A seguir à Conferência de Segurança de Munique, Macron numa semana organizou e reuniu em Paris duas cimeiras para discutir a Ucrânia e a segurança europeia. A primeira contou, além dele próprio (França), com os chefes de alguns países europeus, como Alemanha, Reino Unido, Itália, Polónia, Espanha, Holanda, Dinamarca, António Costa e Ursula von der Leyen da UE, e Mark Rutte, secretário-geral da NATO. Todos os outros não chegaram a ser convidados, como o primeiro-ministro de Portugal. Na segunda reunião estiveram presentes, além da França, o Canadá, Noruega, Estónia, Letónia Lituânia, República Checa, Grécia, Finlândia, Roménia, Suécia e Bélgica. Portugal participou por videoconferência, mas outros países da UE voltaram a não ser convidados, como a Hungria e a Eslováquia, que alinham pela Federação Russa e, o que é de estranhar, os Países Baixos, Luxemburgo, Irlanda, Eslovénia, Croácia, Áustria, Chipre e Malta. Macron, ao promover esta divisão europeia, com as potências mais poderosas à cabeça e desprezando os países mais pequenos, acabou por jogar a favor de Trump que “não morre de amores” pela União Europeia. Estas reuniões revelaram-se como autênticos fracassos, pois nada sobressaiu a favor da paz na Ucrânia.

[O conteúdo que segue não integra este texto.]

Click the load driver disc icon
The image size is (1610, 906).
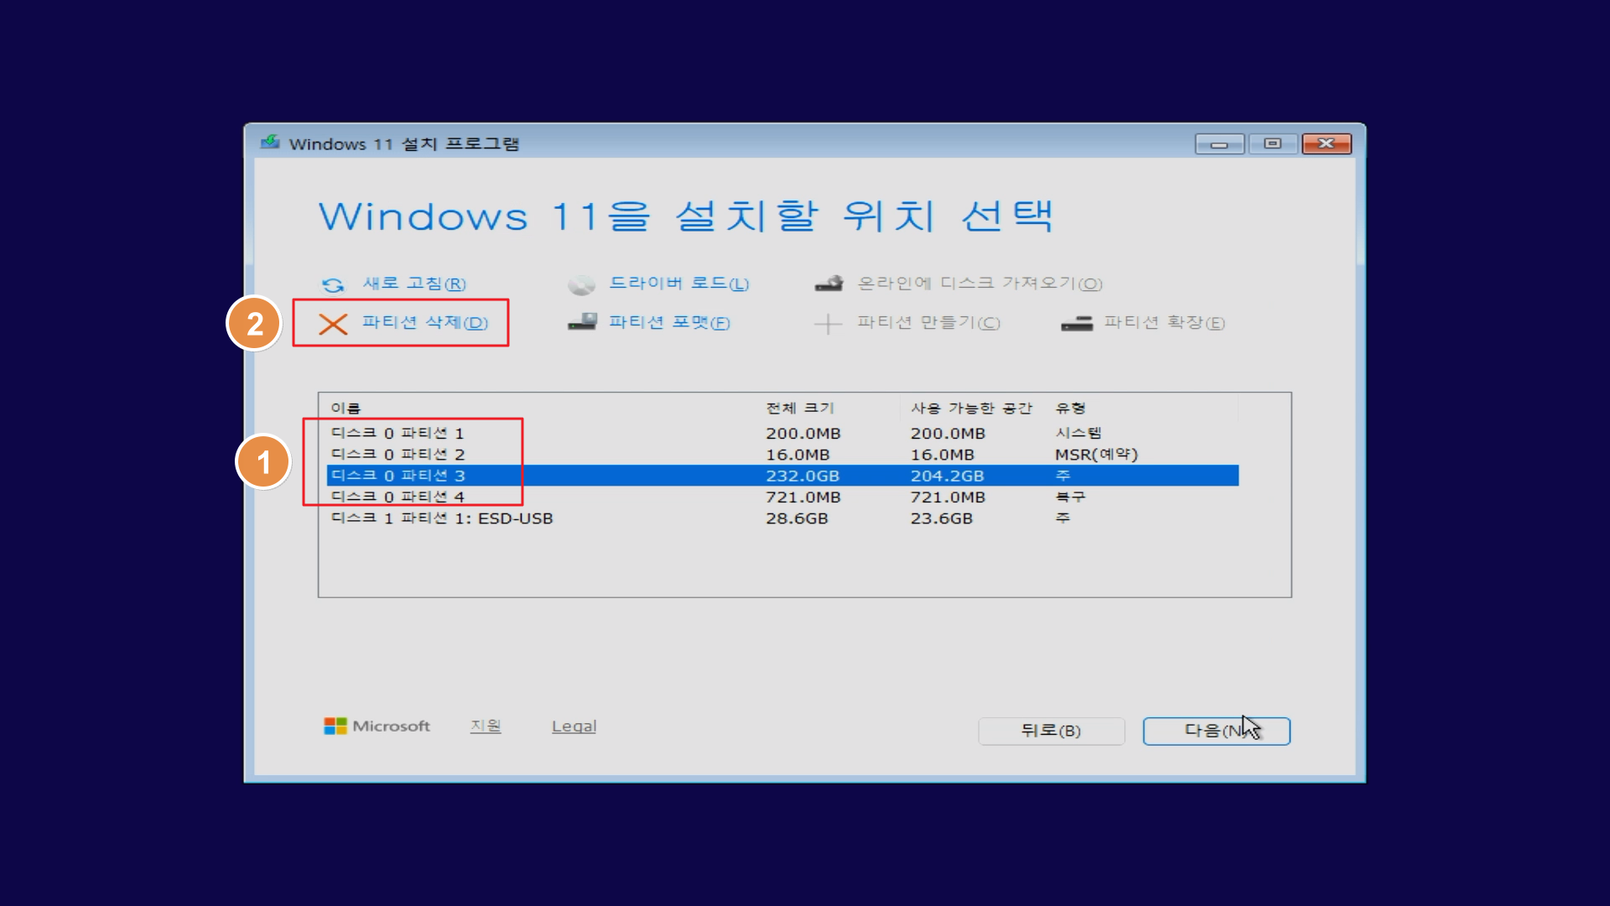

A seguir à humilhação de Zelensky por Trump na Sala Oval, foi a vez de Starmer reunir em Londres com os líderes da França, Alemanha, Itália, Países Baixos, Espanha, Noruega, Dinamarca, Suécia, Finlândia, Polónia, República Checa, Roménia, Turquia, Canadá, Ucrânia e mais Mark Rutte, Ursula von der Leyen e António Costa. Portugal e muitos outros países das UE não chegaram a ser convidados para uma cimeira que se propunha, mais uma vez, tratar da segurança da Europa e conseguir um bom resultado para a Ucrânia. E qual foi o plano para a paz que saiu desta cimeira? Zero! O que foi decidido foi continuar a alimentar o “partido da guerra” na Ucrânia através da concessão de mais um empréstimo de 2,74 mil milhões de euros, sabendo-se de antemão que esta guerra se encontra totalmente perdida. Por outro lado, Starmer com a sua iniciativa e à semelhança de Macron, voltou a humilhar vergonhosamente a União Europeia e os seus dirigentes, ou seja, a Europa dos pequeninos que quer voltar a ser grande. Com uma agravante – o Reino Unido nem tão pouco faz parte da UE!

O que a UE/Europa deve fazer, para ser levada a sério, é a elaboração de um verdadeiro plano de paz para acabar com a guerra e apresentá-lo na ONU para ser discutido e aprovado e sempre com a intervenção da própria Ucrânia. A guerra já não representa qualquer solução, só conduz a mais destruição e morte. E tanto Putin como Trump devem retirar as mãos da Ucrânia. A última palavra deve pertencer ao povo ucraniano.

João Vasconcelos
Sobre o/a autor(a)

João Vasconcelos

Professor. Mestre em História Contemporânea.